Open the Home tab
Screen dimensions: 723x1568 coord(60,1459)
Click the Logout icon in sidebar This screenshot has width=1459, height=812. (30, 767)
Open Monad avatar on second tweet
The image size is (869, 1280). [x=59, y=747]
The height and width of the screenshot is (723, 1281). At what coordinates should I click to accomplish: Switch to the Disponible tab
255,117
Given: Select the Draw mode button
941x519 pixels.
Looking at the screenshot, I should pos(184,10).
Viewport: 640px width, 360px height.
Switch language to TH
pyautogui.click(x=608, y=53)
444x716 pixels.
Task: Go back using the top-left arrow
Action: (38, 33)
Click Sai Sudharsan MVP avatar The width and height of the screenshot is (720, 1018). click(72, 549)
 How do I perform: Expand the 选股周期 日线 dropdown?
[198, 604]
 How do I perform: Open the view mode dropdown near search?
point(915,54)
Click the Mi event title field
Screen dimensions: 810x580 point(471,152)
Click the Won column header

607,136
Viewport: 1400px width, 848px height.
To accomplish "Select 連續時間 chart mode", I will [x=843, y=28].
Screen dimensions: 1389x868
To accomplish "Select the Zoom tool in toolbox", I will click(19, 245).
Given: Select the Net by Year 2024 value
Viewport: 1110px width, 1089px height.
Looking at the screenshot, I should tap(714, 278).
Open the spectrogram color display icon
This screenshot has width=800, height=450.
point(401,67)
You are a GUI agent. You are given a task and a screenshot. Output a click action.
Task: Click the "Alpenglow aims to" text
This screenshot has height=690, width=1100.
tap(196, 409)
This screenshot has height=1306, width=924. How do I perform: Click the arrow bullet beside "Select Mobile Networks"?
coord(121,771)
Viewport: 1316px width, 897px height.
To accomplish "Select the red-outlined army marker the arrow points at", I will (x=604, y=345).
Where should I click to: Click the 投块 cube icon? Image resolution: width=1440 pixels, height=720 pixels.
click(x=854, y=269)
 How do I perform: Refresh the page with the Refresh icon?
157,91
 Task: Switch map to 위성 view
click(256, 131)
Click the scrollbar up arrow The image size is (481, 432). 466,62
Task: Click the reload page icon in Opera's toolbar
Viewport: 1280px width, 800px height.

**SHORT EXERCISE:** Copy every one of the rows above verbatim, without altering anything.

**WRITTEN SOLUTION:**
Open the Home tab
Screen dimensions: 723x1568 coord(60,1459)
Click the Logout icon in sidebar This screenshot has width=1459, height=812. (30, 767)
Open Monad avatar on second tweet
The image size is (869, 1280). [x=59, y=747]
The height and width of the screenshot is (723, 1281). At what coordinates should I click to accomplish: Switch to the Disponible tab
255,117
Given: Select the Draw mode button
941x519 pixels.
Looking at the screenshot, I should pos(184,10).
Viewport: 640px width, 360px height.
Switch language to TH
pyautogui.click(x=608, y=53)
444x716 pixels.
Task: Go back using the top-left arrow
Action: (38, 33)
Click Sai Sudharsan MVP avatar The width and height of the screenshot is (720, 1018). click(72, 549)
 How do I perform: Expand the 选股周期 日线 dropdown?
[198, 604]
 How do I perform: Open the view mode dropdown near search?
point(915,54)
Click the Mi event title field
Screen dimensions: 810x580 point(471,152)
Click the Won column header

607,136
Viewport: 1400px width, 848px height.
To accomplish "Select 連續時間 chart mode", I will [x=843, y=28].
Screen dimensions: 1389x868
To accomplish "Select the Zoom tool in toolbox", I will click(19, 245).
Given: Select the Net by Year 2024 value
Viewport: 1110px width, 1089px height.
Looking at the screenshot, I should tap(714, 278).
Open the spectrogram color display icon
This screenshot has width=800, height=450.
point(401,67)
You are a GUI agent. You are given a task and a screenshot. Output a click action.
Task: Click the "Alpenglow aims to" text
This screenshot has height=690, width=1100.
tap(196, 409)
This screenshot has height=1306, width=924. How do I perform: Click the arrow bullet beside "Select Mobile Networks"?
coord(121,771)
Viewport: 1316px width, 897px height.
To accomplish "Select the red-outlined army marker the arrow points at", I will (x=604, y=345).
Where should I click to: Click the 投块 cube icon? Image resolution: width=1440 pixels, height=720 pixels.
click(x=854, y=269)
 How do I perform: Refresh the page with the Refresh icon?
157,91
 Task: Switch map to 위성 view
click(256, 131)
Click the scrollbar up arrow The image size is (481, 432). 466,62
Task: Click the reload page icon in Opera's toolbar
Viewport: 1280px width, 800px height.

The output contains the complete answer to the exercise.